Is Less Really More?

Department of Orthodontics, European University Dental College, DHCC, Dubai, UAE
Address for correspondence: Prof. Nikhilesh R. Vaid, Only Orthodontics, New Blue Gardenia Housing Society, Peddar Road, Opp Jindal Mansion, Mumbai - 400 026, Maharashtra, India. E-mail: orthonik@gmail.com
Licence
This is an open access article distributed under the terms of the Creative Commons Attribution-Non Commercial-Share Alike 3.0 License, which allows others to remix, tweak, and build upon the work non-commercially, as long as the author is credited and the new creations are licensed under the identical terms.
Disclaimer:
This article was originally published by Wolters Kluwer and was migrated to Scientific Scholar after the change of Publisher.

I just got back from the AAO Annual Session in San Diego last month. It was an honor to speak at the event, as well as listen to cutting edge orthodontics presented by speakers from across the globe! What made this year’s scientific event different was the “time slots” allotted to speakers at the congress. Mostly 30 min slots to get their message across in a crisp and focused manner. A change from the conventional 45 min or 60 min slots we listen to at orthodontic conferences around the globe. Good idea? Most definitely! Speakers who put in months preparing for a lecture obviously yearn for more time to showcase their work, yours truly included! However, congresses are about audiences and their attention span to carry a message back home. Is that trend changing? Do conference organizers need to plan schedules keeping this phenomenon in mind? I would think so! Ideas are the currency of the 21st century. You can have brilliant and truly revolutionary ideas – but if you cannot persuade others to act on those ideas, those ideas just don’t matter!

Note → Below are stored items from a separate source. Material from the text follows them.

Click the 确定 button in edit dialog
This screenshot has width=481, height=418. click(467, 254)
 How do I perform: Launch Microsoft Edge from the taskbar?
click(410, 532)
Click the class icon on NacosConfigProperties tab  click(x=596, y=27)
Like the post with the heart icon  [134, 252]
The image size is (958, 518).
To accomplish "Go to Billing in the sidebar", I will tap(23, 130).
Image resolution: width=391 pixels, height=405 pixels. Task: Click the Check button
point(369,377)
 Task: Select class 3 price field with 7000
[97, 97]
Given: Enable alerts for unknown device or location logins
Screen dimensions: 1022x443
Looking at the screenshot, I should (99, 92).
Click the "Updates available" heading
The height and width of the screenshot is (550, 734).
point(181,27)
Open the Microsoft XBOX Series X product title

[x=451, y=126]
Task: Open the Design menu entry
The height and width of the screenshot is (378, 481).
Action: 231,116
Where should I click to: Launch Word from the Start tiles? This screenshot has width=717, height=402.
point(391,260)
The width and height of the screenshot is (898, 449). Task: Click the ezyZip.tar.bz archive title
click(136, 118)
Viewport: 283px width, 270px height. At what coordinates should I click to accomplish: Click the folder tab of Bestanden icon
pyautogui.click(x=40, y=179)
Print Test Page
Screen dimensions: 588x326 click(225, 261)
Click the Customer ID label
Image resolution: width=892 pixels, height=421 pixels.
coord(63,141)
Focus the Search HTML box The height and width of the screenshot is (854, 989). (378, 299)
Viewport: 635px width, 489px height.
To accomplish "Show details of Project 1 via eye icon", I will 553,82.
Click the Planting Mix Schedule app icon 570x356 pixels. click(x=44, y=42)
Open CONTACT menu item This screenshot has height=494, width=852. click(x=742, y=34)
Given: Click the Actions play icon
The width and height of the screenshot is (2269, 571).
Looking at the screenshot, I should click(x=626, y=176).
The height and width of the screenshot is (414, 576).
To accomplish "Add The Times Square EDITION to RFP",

Today, thanks to the world-famous TED conference, independently organized TEDx events, and new research into the science of persuasion, we have learned more about what moves people than we have ever known. Given the fact that TED talks are streamed more than 2 million times per day, I would argue that most orthodontic lectures at conferences too (that are streamed on Facebook Live - an increasing trend!) would be compared to TED. TED talks are inspiring, educational, informative, and wildly addictive. The length of a TED talk is 18 min – is one of the key reasons behind the format’s success.

It does not take a scientist to know that you cannot inspire people if you put them to sleep. However, scientists are beginning to identify how long most people can pay attention before they tune out. The range seems to be in the area of 10–18 min. TED organizers reached the conclusion that 18 min works best. Nobody, no matter how famous, wealthy, or influential is allowed to speak more than 18 min on a TED stage – it does not matter if your name is Bill Gates, Sheryl Sandberg, Bono, or Tony Robbins, who joked that he found the 18 min rule extra challenging because his shortest seminar was 50 h![1]

TED curator Chris Anderson explained the organization’s thinking this way.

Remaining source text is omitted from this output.